Activity
Copy word for word the lines in the records below, starting at the line with "Viewport: 549px width, 398px height." and ending at the line with "the 宏 macro". Skip the pictures.

Input records
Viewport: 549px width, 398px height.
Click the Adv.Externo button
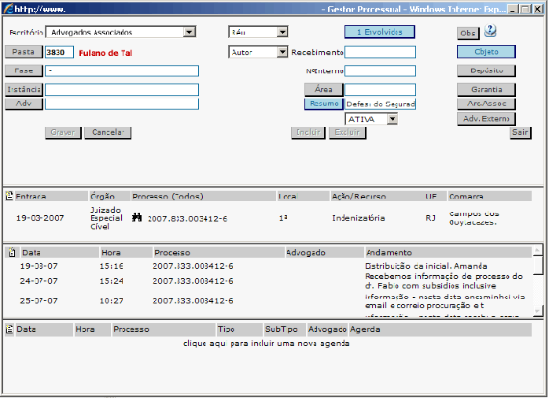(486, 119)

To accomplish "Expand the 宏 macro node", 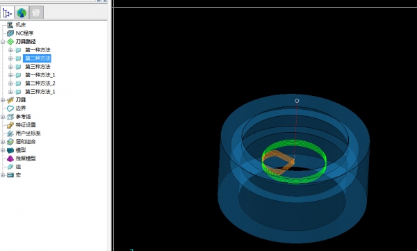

* * *

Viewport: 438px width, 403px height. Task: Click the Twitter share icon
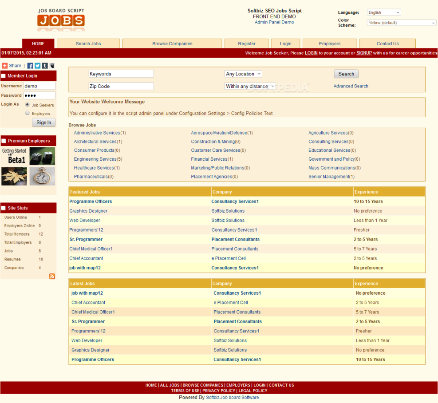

---

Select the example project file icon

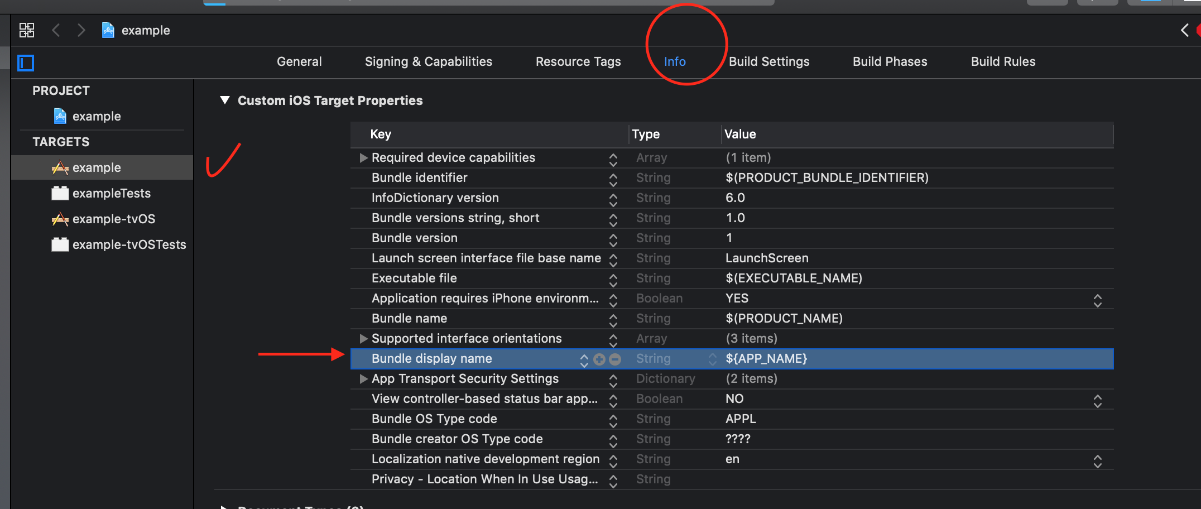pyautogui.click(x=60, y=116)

Response box
Viewport: 549px width, 398px height.
Click the Adv.Externo button
(486, 119)

To accomplish "Expand the 宏 macro node", 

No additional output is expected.